Task goal: Locate each line of the material that contains "screenshot", then return it.

Material to process:

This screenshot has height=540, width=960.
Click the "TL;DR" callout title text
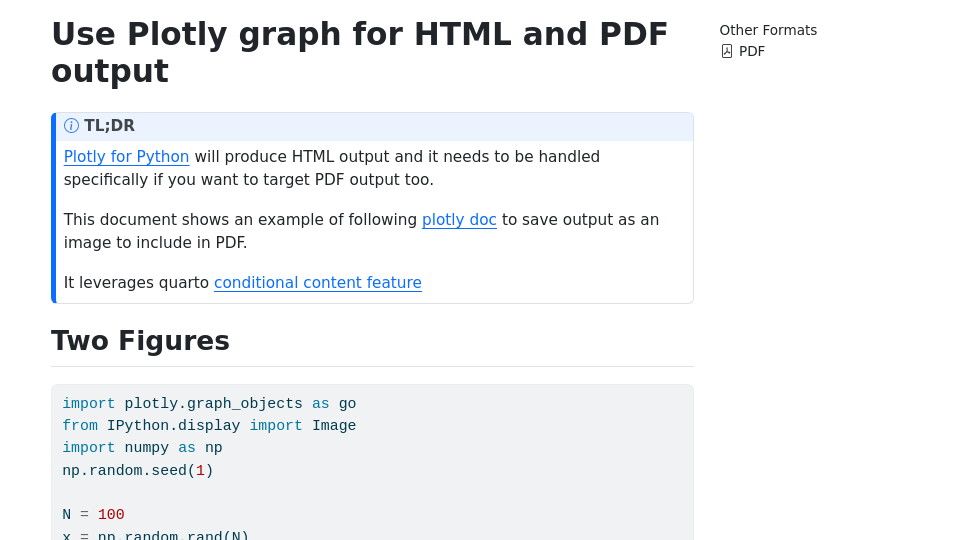[109, 126]
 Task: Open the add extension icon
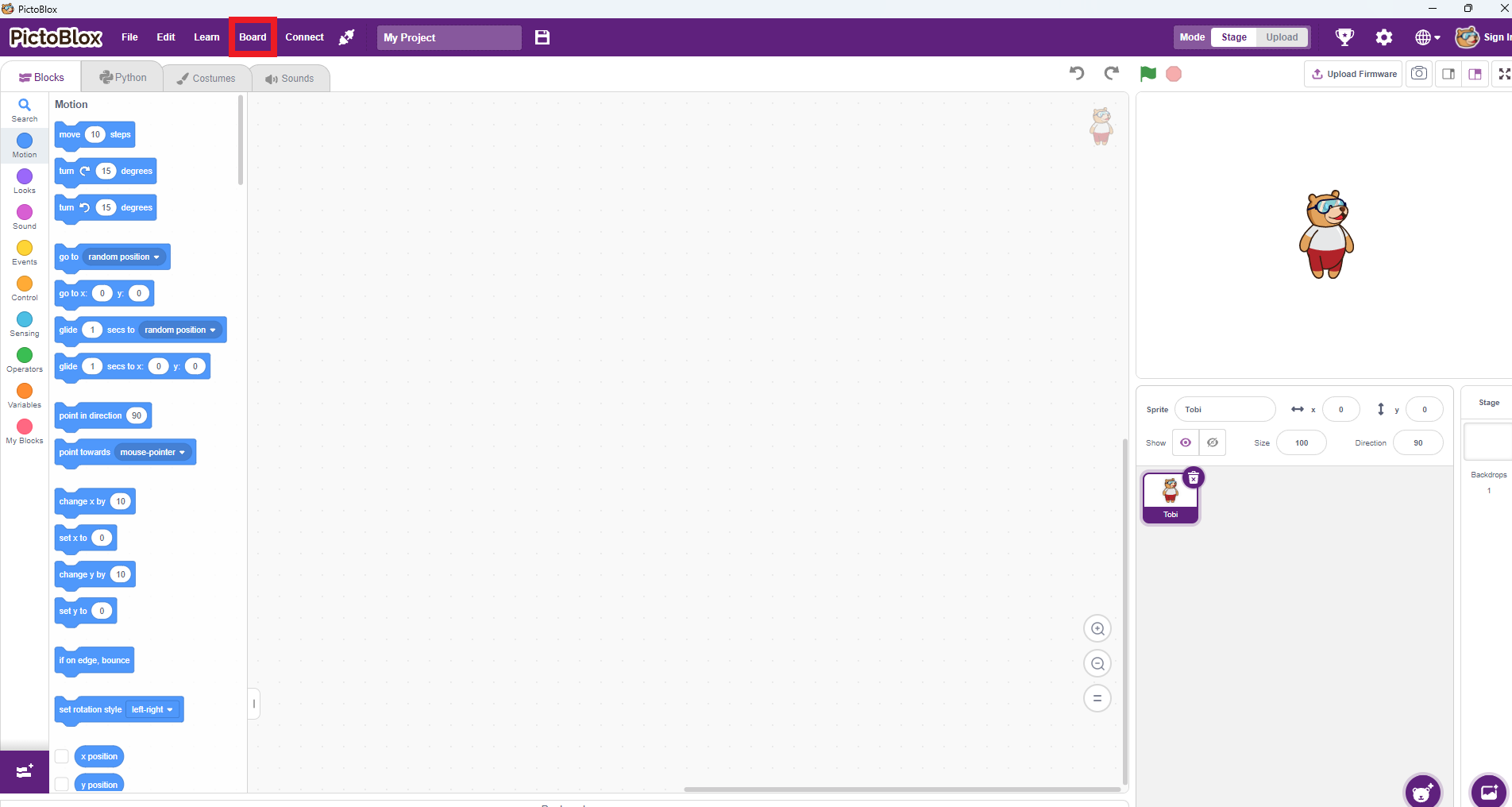point(25,771)
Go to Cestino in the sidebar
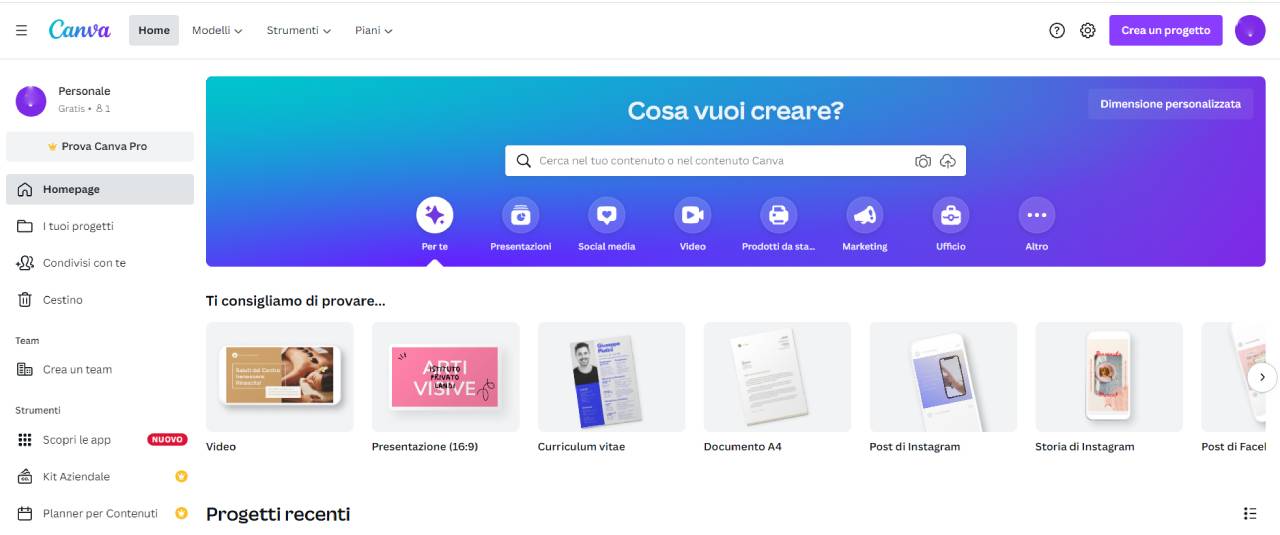The image size is (1280, 535). coord(62,300)
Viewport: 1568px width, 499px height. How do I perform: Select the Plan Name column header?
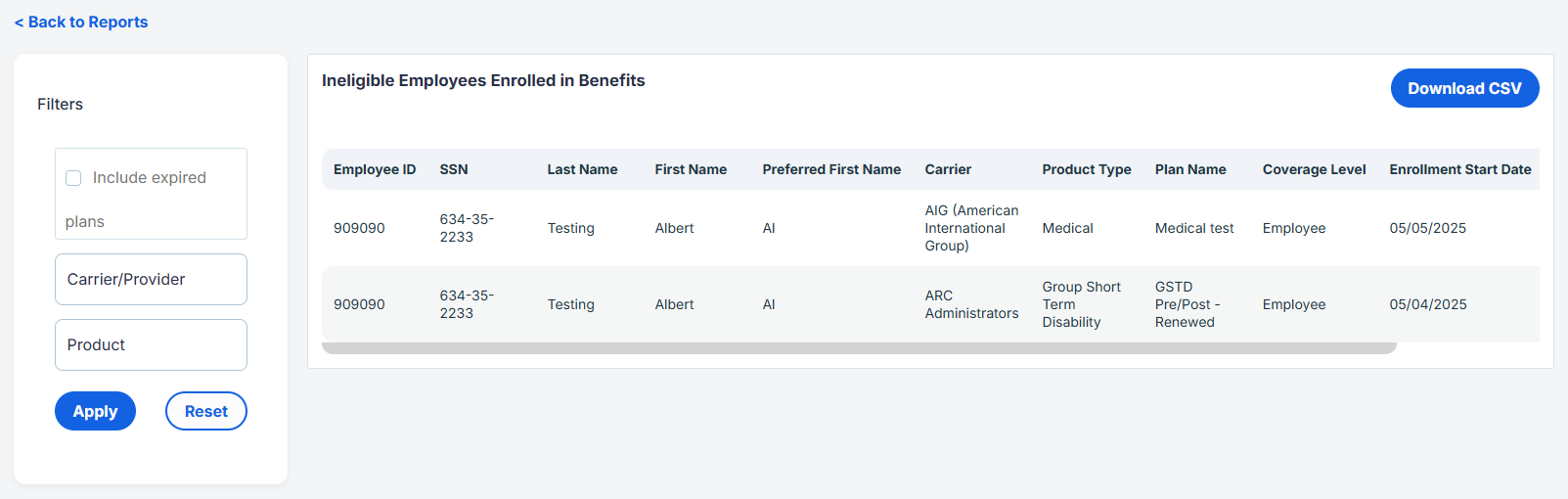pyautogui.click(x=1190, y=169)
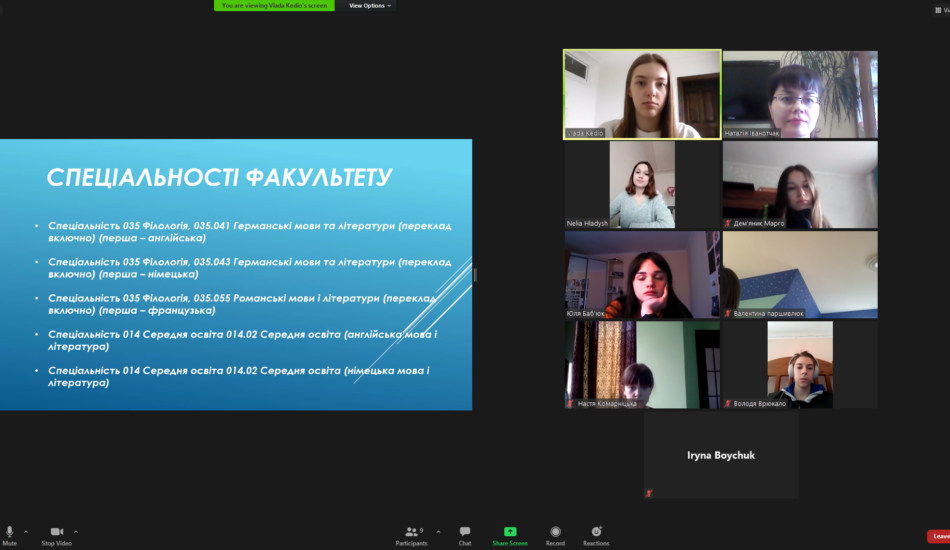Click the green 'You are viewing' screen banner

coord(273,5)
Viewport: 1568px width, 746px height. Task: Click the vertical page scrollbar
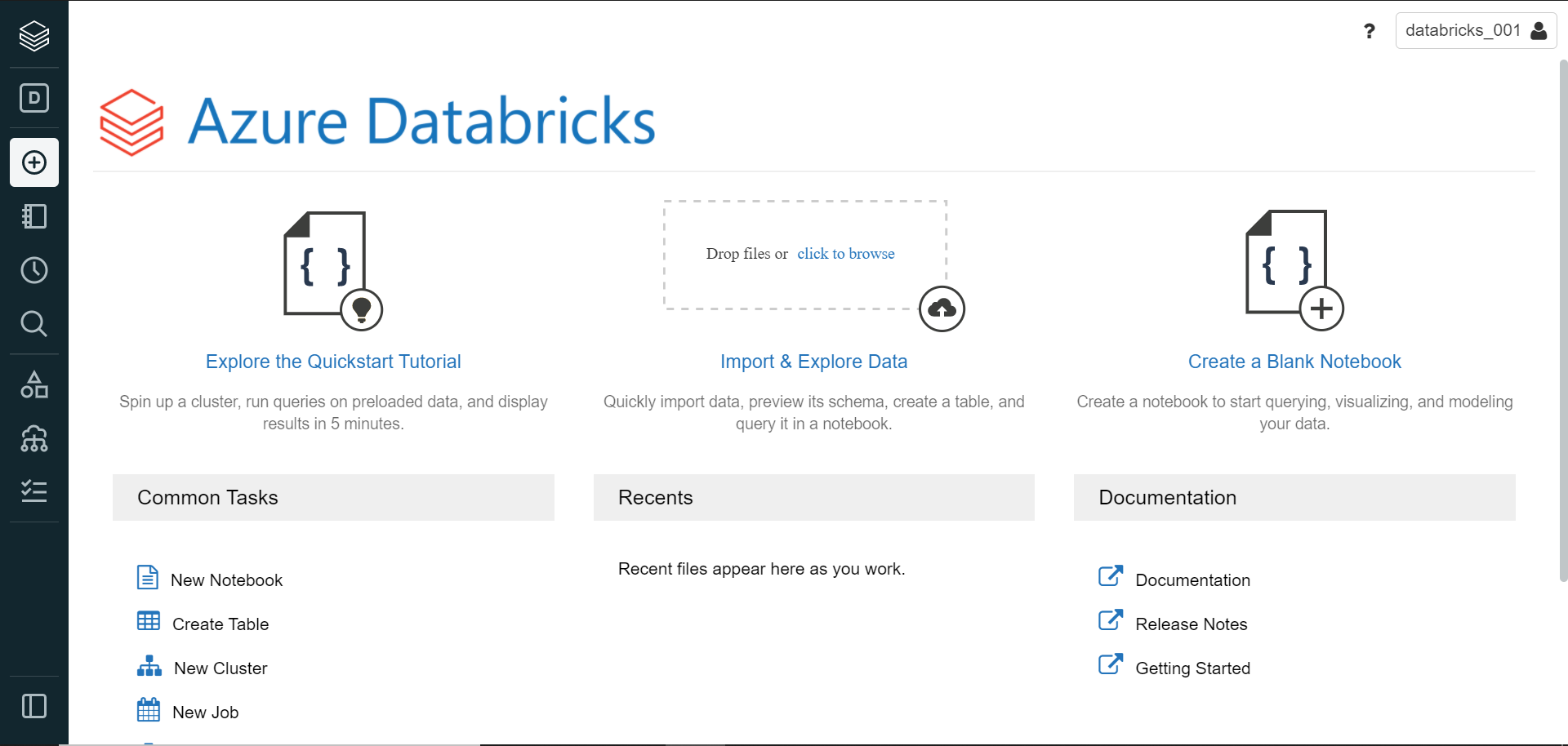coord(1563,318)
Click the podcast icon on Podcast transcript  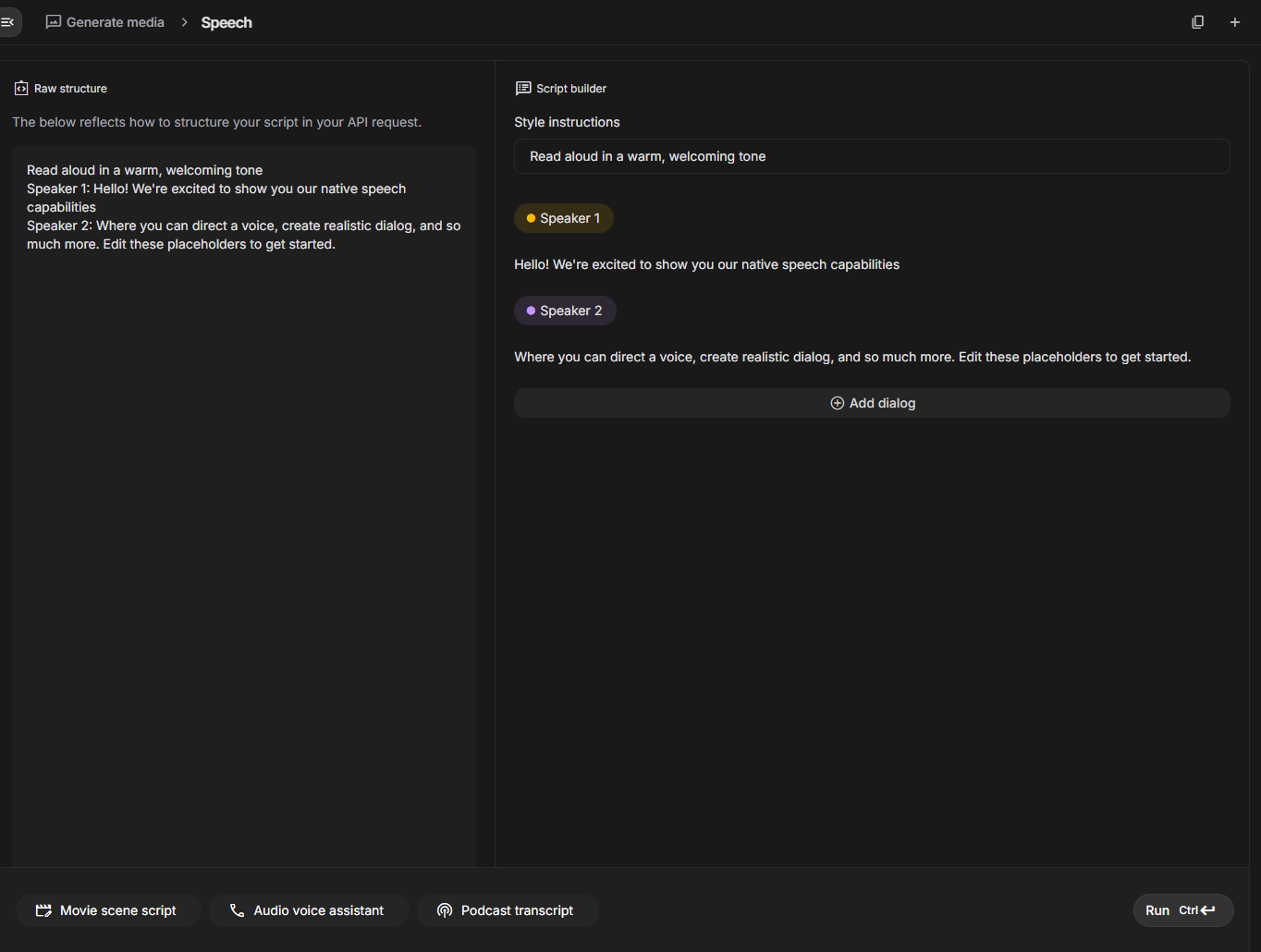[x=445, y=910]
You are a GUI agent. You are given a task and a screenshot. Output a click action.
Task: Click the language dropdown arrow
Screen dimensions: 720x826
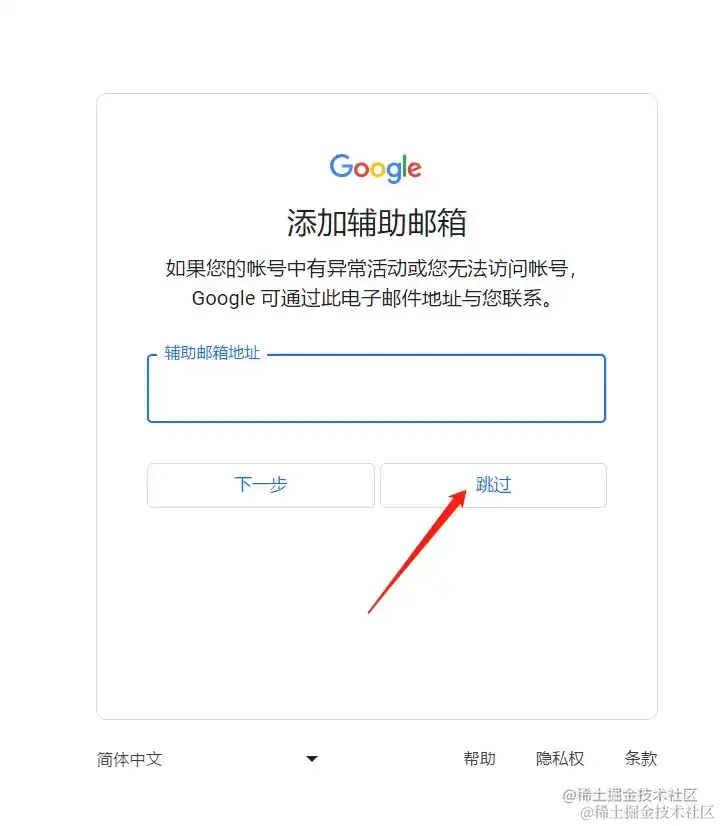tap(312, 759)
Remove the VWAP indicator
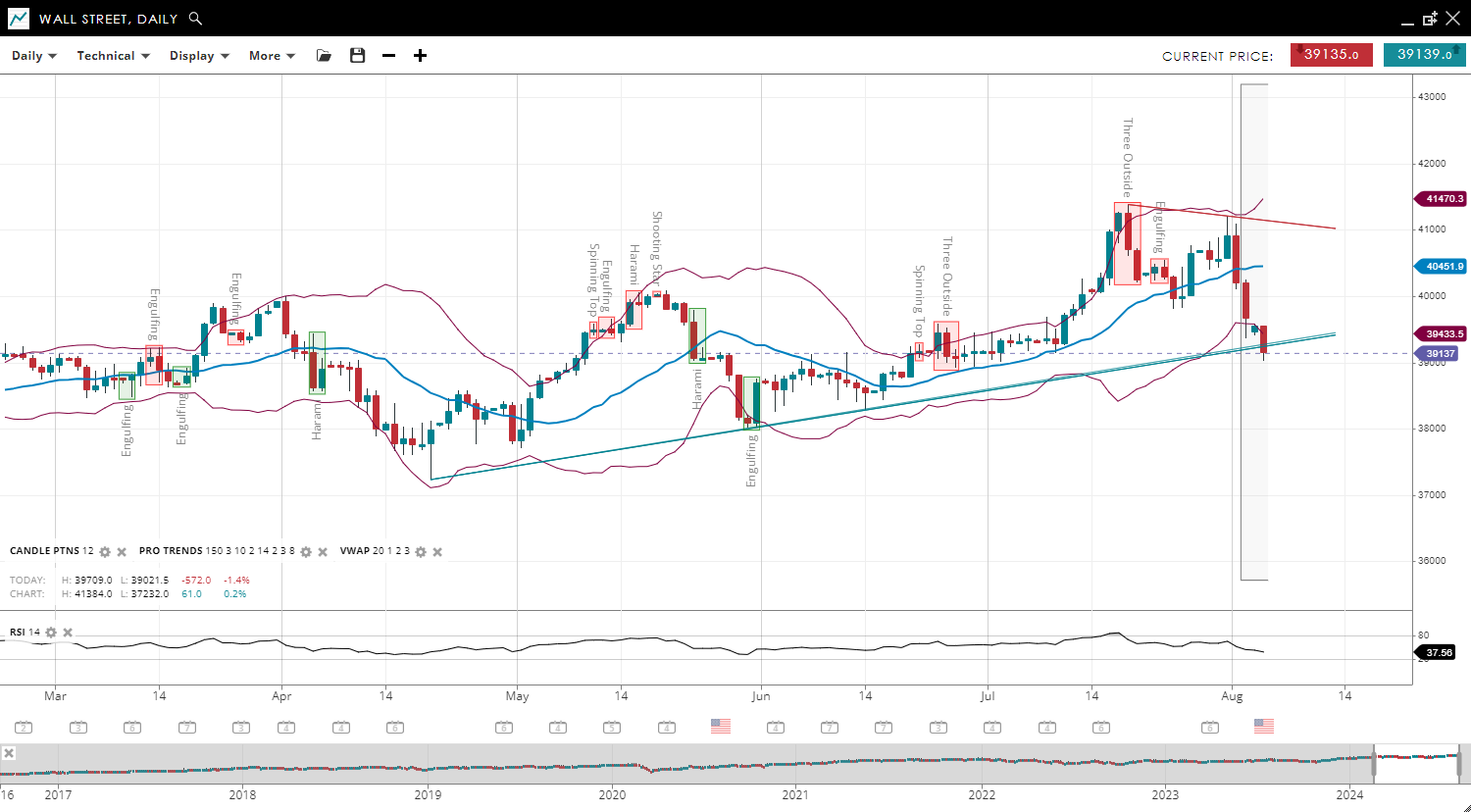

Task answer:
This screenshot has height=540, width=960.
You are a GUI agent. You are given a task and a screenshot. Output a click action.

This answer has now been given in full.